Hotels
The hotel business—long the red-eyed child of misfortune—is as happy as a room clerk with a waiting list. From Horwath and Horwath, famed bookkeepers of the bed-&-bottle business, comes statistical confirmation: Not alone in fabulous Washington, but in Chicago, Philadelphia and many another city, August hotel business was up 20% over last year. Room sales were up 16%, total restaurant sales zoomed 24%. Room occupancy, significant index of hotel prosperity, averaged 75%—highest since October 1929.
Washington, the bellboy’s paradise, showed a gain even over last year’s whopping totals—up 25% in room sales, 40% in food and 33% in beverage consumption. But Philadelphia boasted the biggest gains: 29% in rooms, 35% and 58% for food and beverages. Manhattan and Detroit were both up 25% in room and restaurant business.
Businessmen, traveling to expedite war industry, account for a good deal of the increase, especially in manufacturing centers. Weekend trade is up because servicemen meet relatives in town to make the most of short leaves. In good part the stacked bags at the front desk are also due to war workers checking in for a good time, to fuel rationing, to the servant problem, to the breakup of families when husbands go to war—and to the Government, which has reduced competition in the hotel business.
To the Government, hotels are just buildings easy to visualize as barracks, training schools, offices and hospitals. Last week the Navy clumped into the Cavalier, at Virginia Beach, bringing to 300 (with some 35,000 rooms) the hotels now serving the Government.
Most of the hotels thus taken over for government use are in such pleasure centers as Miami Beach (150) and Atlantic City (44) but some are downtown landmarks such as the Stevens and the Congress in Chicago, the Empire in San Francisco (bought for Treasury Department offices), the staid old Victoria in Boston, now being made shipshape for the WAVES. Some have been bought outright, others leased for the duration.
Each deal is handled separately and privately. Hotelmen say the Government is “fair and cooperative.” But the Government is not bailing out steady losers, and war occupancy does not mean war profits in the hotel business. Example: Government rental for the Ambassador in Atlantic City cover no current obligations.
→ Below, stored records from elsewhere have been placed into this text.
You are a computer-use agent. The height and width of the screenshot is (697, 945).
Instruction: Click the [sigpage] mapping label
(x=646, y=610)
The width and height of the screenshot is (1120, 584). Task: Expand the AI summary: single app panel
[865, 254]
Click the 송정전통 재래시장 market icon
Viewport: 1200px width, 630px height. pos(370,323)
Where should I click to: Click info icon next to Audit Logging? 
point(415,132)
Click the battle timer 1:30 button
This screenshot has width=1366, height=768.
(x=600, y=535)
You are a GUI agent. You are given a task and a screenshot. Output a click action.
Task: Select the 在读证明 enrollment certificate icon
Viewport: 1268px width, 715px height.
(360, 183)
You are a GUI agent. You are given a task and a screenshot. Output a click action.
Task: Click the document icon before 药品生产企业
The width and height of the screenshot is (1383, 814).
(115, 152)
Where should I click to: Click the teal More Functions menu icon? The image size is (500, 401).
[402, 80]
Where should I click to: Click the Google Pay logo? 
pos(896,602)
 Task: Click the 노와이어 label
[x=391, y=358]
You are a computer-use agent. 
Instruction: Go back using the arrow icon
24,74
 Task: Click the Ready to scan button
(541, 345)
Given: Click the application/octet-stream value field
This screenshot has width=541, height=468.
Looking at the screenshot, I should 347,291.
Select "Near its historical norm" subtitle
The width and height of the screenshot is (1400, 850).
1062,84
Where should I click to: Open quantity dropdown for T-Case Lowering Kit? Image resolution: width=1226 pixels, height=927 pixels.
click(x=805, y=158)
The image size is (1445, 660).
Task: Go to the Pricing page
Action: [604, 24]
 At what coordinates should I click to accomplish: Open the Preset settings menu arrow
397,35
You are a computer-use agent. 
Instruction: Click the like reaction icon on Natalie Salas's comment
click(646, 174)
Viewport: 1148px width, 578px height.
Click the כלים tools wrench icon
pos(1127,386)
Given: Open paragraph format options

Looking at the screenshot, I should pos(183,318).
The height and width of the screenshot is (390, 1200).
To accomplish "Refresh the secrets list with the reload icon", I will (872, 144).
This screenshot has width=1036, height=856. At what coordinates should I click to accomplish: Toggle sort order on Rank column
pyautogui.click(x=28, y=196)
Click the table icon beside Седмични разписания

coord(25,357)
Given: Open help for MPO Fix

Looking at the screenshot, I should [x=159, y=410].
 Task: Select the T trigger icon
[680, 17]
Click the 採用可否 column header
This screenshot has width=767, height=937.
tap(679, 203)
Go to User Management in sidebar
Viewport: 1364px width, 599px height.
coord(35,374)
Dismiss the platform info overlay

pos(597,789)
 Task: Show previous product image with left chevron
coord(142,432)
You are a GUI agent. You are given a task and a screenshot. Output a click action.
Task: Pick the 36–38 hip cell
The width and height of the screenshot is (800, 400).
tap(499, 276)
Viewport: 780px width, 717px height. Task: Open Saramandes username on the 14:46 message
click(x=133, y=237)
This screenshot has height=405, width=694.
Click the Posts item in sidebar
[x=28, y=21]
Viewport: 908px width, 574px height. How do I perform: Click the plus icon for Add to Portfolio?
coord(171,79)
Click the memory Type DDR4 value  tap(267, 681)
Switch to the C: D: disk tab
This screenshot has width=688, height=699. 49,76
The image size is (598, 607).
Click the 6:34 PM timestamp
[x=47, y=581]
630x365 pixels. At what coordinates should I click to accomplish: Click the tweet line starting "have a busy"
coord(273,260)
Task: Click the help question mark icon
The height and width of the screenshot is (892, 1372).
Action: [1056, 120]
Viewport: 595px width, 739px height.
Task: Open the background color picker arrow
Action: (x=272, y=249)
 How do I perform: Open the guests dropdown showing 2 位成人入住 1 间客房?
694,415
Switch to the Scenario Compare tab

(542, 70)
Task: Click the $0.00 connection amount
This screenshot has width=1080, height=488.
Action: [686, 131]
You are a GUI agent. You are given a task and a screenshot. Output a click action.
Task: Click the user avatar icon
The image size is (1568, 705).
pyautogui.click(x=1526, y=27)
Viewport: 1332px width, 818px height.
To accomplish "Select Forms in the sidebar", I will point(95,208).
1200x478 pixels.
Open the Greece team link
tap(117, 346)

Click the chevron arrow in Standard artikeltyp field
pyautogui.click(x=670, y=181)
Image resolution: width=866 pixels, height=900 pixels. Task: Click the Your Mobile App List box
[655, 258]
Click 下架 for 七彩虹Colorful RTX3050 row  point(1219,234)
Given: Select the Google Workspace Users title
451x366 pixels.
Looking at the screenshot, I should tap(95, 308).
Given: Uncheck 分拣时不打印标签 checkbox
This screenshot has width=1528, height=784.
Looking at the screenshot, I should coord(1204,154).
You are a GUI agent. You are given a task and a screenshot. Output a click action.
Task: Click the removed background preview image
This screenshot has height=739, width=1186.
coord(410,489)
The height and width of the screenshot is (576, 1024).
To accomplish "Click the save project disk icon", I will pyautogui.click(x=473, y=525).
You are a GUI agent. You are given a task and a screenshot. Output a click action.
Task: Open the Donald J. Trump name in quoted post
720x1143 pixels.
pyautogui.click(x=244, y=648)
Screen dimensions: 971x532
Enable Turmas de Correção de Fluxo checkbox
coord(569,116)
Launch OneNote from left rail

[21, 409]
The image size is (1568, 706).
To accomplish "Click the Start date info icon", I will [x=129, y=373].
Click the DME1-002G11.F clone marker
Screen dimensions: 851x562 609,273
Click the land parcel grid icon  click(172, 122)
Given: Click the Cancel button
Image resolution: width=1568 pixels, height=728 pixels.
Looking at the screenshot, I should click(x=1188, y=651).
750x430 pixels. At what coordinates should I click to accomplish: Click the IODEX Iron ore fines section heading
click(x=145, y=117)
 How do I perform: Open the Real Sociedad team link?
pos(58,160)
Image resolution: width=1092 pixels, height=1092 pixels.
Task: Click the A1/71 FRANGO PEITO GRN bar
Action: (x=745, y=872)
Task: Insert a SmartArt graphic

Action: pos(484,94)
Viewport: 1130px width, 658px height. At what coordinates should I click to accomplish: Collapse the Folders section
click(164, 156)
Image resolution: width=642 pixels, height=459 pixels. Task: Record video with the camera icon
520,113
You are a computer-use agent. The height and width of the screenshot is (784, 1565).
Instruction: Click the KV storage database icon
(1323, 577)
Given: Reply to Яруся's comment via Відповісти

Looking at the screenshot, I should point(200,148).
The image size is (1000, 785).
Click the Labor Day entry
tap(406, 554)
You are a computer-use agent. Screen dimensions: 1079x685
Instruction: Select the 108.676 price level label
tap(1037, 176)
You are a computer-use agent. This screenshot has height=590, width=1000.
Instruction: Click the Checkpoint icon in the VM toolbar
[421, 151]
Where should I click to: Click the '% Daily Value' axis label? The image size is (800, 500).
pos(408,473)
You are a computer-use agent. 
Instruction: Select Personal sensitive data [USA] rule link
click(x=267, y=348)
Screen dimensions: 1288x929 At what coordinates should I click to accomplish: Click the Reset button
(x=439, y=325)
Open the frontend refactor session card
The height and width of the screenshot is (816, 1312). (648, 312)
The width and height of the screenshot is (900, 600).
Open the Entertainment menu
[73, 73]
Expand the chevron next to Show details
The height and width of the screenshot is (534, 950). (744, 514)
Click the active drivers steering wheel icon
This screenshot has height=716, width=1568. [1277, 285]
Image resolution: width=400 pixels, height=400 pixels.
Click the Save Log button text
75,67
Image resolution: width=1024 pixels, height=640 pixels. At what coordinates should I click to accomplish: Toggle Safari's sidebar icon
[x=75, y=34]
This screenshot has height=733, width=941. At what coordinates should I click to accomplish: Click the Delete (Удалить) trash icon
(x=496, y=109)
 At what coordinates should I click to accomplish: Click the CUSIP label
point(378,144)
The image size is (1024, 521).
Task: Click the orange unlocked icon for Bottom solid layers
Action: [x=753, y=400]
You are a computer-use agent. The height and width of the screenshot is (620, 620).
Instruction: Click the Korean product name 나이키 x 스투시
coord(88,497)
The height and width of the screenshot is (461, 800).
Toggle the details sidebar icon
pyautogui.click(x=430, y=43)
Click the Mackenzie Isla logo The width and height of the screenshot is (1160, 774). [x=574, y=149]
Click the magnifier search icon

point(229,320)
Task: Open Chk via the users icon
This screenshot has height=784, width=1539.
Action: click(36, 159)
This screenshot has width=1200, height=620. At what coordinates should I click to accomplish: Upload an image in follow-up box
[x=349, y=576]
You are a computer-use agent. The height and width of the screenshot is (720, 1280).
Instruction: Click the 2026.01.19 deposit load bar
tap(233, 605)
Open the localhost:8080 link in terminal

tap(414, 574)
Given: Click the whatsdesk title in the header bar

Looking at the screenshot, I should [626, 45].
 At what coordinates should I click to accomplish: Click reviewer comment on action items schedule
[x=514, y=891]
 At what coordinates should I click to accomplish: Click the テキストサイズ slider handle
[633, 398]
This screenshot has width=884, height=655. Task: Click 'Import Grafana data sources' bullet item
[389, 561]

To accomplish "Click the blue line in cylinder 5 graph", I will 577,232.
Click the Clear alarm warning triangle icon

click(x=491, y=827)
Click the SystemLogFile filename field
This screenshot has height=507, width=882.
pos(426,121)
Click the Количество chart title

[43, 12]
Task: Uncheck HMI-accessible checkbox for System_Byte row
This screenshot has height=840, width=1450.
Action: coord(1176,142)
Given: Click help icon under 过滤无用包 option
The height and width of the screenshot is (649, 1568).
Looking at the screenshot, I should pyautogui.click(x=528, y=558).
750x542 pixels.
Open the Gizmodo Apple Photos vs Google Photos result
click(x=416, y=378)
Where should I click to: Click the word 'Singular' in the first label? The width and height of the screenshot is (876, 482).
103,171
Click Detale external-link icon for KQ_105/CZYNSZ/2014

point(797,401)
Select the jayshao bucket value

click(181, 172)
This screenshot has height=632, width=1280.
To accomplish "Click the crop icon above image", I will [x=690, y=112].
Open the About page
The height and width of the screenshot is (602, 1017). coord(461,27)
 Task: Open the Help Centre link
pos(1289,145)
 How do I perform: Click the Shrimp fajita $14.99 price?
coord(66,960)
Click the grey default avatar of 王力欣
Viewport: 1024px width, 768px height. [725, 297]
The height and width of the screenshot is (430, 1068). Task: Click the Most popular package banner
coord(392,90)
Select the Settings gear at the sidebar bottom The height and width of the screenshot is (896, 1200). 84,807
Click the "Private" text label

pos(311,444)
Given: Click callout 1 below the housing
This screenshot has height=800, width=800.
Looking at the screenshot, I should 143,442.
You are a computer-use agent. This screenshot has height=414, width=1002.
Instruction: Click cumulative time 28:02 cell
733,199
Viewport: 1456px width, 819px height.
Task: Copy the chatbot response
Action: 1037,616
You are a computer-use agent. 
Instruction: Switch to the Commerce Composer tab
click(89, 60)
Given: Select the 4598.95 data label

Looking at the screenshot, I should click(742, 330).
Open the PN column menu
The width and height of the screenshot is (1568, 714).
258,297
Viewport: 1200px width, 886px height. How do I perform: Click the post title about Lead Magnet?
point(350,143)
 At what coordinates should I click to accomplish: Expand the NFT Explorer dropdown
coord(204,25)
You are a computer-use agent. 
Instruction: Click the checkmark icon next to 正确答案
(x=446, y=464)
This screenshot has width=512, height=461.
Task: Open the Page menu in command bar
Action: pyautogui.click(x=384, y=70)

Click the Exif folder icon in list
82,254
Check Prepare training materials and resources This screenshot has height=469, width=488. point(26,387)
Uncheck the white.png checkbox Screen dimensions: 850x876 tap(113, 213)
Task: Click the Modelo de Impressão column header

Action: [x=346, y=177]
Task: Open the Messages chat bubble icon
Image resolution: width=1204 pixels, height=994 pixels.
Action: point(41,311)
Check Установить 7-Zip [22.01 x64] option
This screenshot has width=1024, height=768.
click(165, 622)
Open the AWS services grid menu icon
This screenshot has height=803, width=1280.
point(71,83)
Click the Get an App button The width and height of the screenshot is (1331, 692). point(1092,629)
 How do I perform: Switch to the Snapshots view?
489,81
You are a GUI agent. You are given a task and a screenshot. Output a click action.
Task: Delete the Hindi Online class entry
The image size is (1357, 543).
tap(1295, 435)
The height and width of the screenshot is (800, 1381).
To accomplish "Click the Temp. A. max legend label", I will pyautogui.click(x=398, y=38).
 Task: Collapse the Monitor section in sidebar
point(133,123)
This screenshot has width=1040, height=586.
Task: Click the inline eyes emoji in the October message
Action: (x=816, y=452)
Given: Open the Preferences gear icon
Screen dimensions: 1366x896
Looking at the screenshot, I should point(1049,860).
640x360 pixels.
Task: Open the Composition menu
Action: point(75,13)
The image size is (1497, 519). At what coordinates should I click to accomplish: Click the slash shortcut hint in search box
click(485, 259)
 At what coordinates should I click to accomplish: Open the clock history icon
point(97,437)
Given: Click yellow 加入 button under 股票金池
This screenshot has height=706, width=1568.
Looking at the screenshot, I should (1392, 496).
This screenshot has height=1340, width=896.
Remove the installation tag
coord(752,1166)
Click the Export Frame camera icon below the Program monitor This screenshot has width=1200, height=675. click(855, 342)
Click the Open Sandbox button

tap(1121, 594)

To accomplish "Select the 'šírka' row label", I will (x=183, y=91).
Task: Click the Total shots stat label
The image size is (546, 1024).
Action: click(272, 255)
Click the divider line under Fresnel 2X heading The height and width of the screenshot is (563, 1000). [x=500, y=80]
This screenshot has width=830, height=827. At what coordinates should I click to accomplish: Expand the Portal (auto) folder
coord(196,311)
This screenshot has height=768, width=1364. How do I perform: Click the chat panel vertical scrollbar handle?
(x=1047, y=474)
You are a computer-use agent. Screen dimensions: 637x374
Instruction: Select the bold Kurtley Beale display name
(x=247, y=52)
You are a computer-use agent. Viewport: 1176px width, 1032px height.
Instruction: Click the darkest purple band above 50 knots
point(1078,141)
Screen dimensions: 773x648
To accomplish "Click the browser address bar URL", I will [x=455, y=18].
Whatever the arrangement, when the Government moves in, the hotel—as the guest sees it—moves out. A thousand vanloads of beds, lounges, bric-a-brac, tinted etchings and potted palms were carted away from the Stevens. Army guests live up to eight in a room, according to barracks regulations requiring 60 sq. ft. of floor space and 720 cu. ft. of air space per man. Army cots go into the rooms, Army chow lines with scrubbed tables replace silver & linen in banquet halls. All the Army wants is the bare walls—sometimes the hard-to-get big kitchen utensils.